Stored dataset items:
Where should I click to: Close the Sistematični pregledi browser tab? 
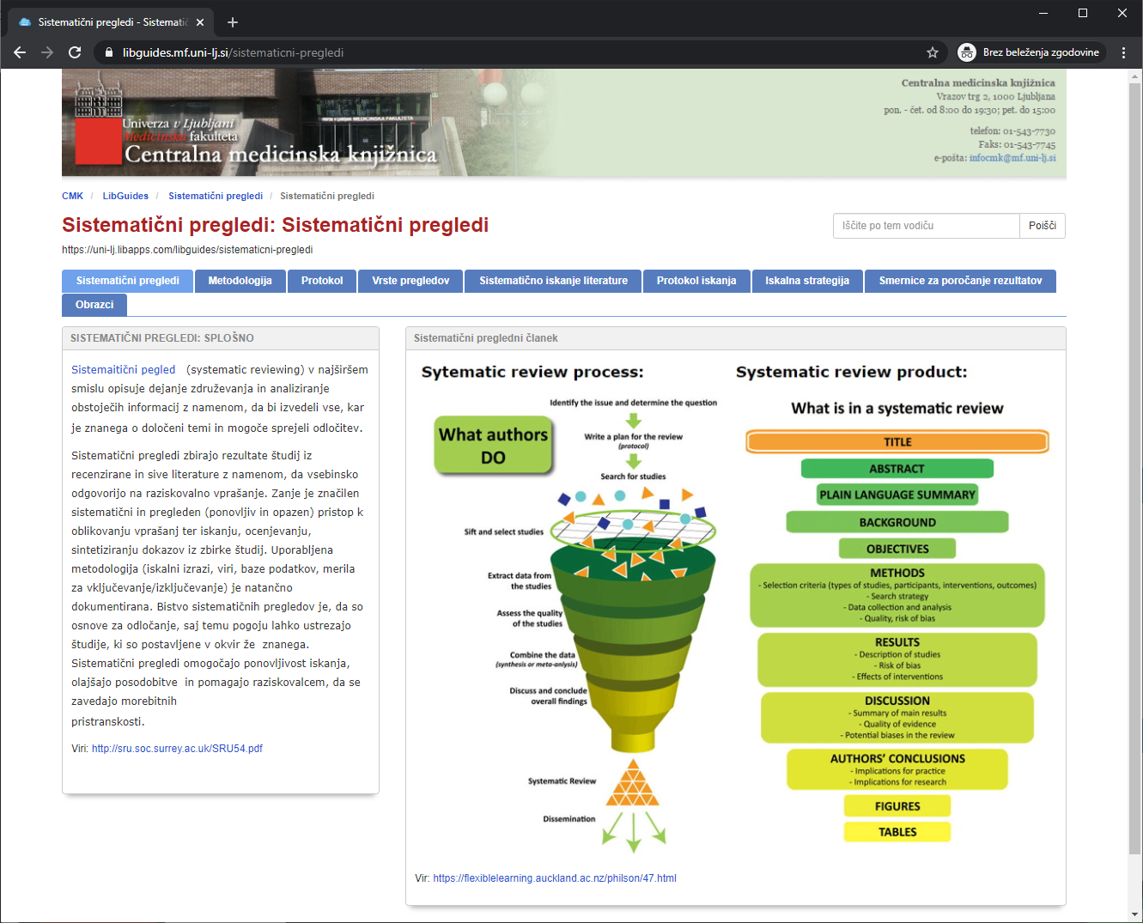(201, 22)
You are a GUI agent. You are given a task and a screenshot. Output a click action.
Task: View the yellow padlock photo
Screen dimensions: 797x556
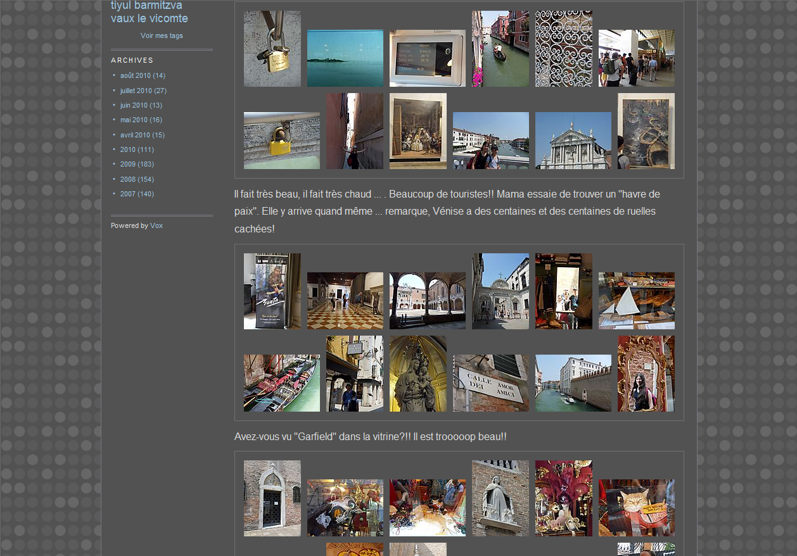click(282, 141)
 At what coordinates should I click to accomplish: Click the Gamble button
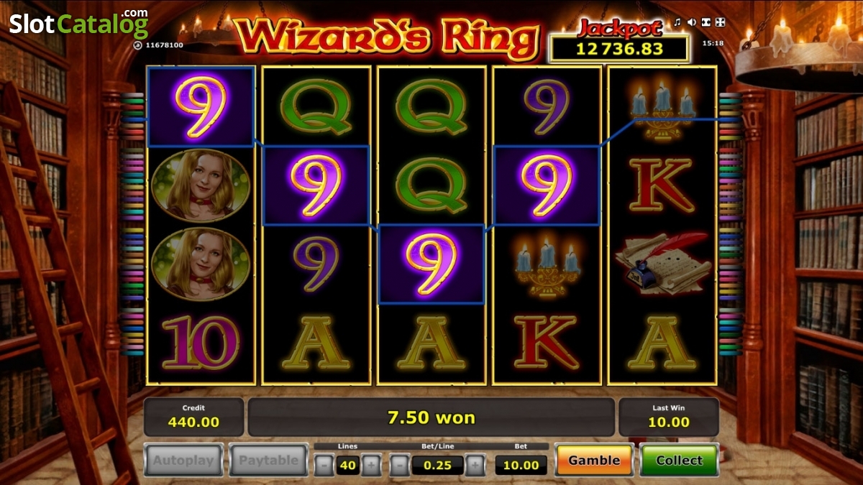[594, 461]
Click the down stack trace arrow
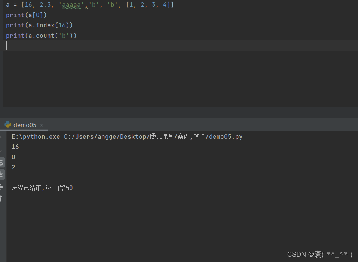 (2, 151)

---

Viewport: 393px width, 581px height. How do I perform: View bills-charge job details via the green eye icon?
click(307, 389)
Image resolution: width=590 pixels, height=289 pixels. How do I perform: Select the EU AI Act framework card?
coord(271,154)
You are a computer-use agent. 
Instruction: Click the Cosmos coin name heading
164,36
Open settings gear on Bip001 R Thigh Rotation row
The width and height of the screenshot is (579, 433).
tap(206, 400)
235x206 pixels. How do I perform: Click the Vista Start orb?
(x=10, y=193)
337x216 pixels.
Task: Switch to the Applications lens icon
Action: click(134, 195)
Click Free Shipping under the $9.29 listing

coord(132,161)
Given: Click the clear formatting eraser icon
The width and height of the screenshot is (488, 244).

» About this task
Above are the entries. Output exactly the lines beginning with the line that has "Image resolution: width=590" and ending with the line that has "The width and height of the screenshot is (488, 244).".

» Solution to the problem
Image resolution: width=590 pixels, height=289 pixels. How do I perform: Select the EU AI Act framework card?
coord(271,154)
You are a computer-use agent. 
Instruction: Click the Cosmos coin name heading
164,36
Open settings gear on Bip001 R Thigh Rotation row
The width and height of the screenshot is (579, 433).
tap(206, 400)
235x206 pixels. How do I perform: Click the Vista Start orb?
(x=10, y=193)
337x216 pixels.
Task: Switch to the Applications lens icon
Action: click(134, 195)
Click Free Shipping under the $9.29 listing

coord(132,161)
Given: Click the clear formatting eraser icon
The width and height of the screenshot is (488, 244).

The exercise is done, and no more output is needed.